After archeologist Howard Carter opened up King Tutankhamun’s tomb in 1923, he uncovered many clues to the way the ancient world worked. One of the most interesting and ultimately enduring symbols he discovered was what came to be known as the ouroboros: a snake eating its own tail. It has been described as representing “the formless disorder that surrounds the orderly world” and “the cyclical nature of time.”

Both of these descriptions came to mind when I read about Charles Orlando Lewis finally losing his license to practice medicine.

First the disorder. I wrote about Lewis in July 2010. He had been sued by Allstate Insurance and the state of California for being part of an insurance scam. Chiropractors can’t prescribe drugs and bill insurance companies for the drugs and services. So Lewis and other doctors were allegedly creating a false front to allow chiropractors to prescribe drugs and bill insurance companies through the doctors.

That was six years ago, and for that entire time, Lewis continued to maintain a license to practice medicine in the state of California. On May 25, 2016, the Medical Board of California revoked Lewis’ license. What finally triggered the revocation?
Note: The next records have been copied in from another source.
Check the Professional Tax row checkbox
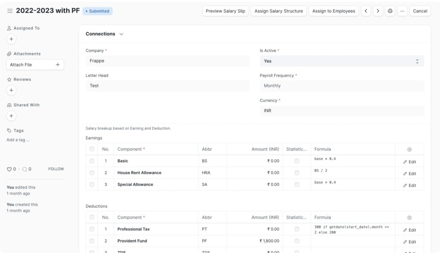coord(92,229)
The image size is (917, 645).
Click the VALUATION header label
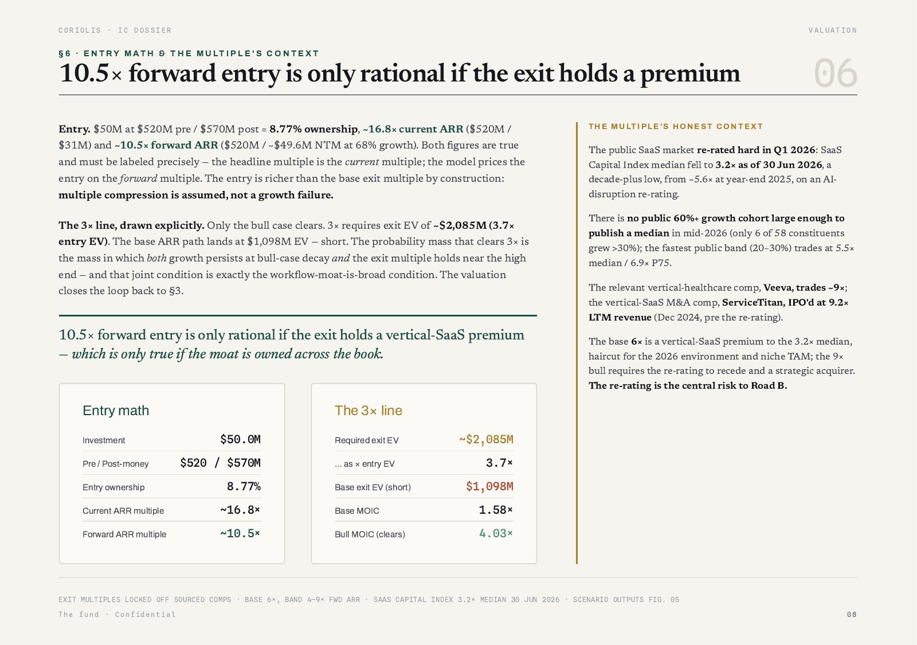pyautogui.click(x=833, y=30)
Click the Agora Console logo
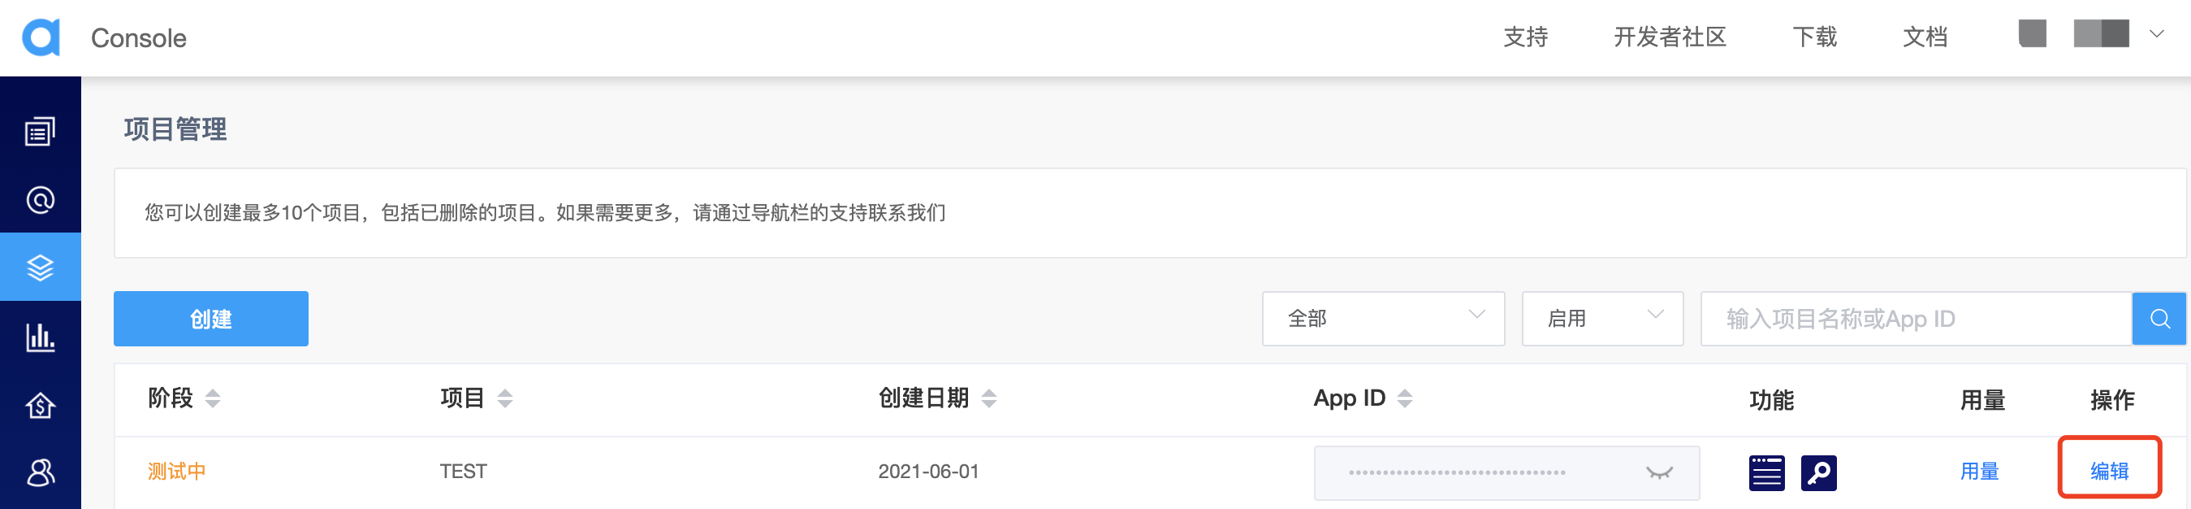The image size is (2191, 509). (41, 37)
Back in November 2014 — a year and a half prior — Lewis was convicted of insurance fraud and sentenced to five years of felony probation. He did not notify the board of his conviction, and that apparently worked for some time because he continued to practice unfettered. That the state attorney general’s office bringing the fraud case against Lewis did not tell the medical board about the conviction should not be surprising. State agencies often do not communicate effectively. It’s unfortunately the natural disorder of things.
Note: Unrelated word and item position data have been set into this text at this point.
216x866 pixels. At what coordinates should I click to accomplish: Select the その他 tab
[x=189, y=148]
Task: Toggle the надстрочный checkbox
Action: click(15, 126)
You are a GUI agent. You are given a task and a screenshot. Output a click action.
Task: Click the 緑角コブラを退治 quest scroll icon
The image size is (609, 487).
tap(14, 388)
What makes the case strange, though, is that the Medical Board opened a case against Lewis in 2013, presumably because it knew something about the insurance fraud case against him. Why it did not find out about the subsequent conviction is unclear. The board does not make complaints against physicians or its initial case documentation public. All we have to go on is the date embedded in the case number of the formal accusation against Lewis: 08-2013-229706.

And now the cyclical nature of time. When Lewis was first sued by Allstate and the state of California in 2010, he oddly built part of his defense on the Medical Board of California. As Barbara Anderson wrote in the Fresno Bee:

The allegations against the chiropractors and doctors are untrue, said James H. Wilkins, a Fresno lawyer representing Pierce, Arakelian and Lewis, who operate the San Joaquin Accident & Medical Group Inc. in Fresno. They were recently investigated by the California Medical Board, which 'determined they are operating a legal medical corporation,' he said.

So the Medical Board investigated and cleared Lewis, allowing him to continue on with business as usual and use the board in his defense against charges from the state? And then the state convicted Lewis, forcing the Medical Board to take action against him? Talk about a snake eating its tail.

And the ourborous lives on, too, in the case of Lewis’ co-conspirator, Dr. Tomas Ballesteros Rios. I’ll write about him in a later post.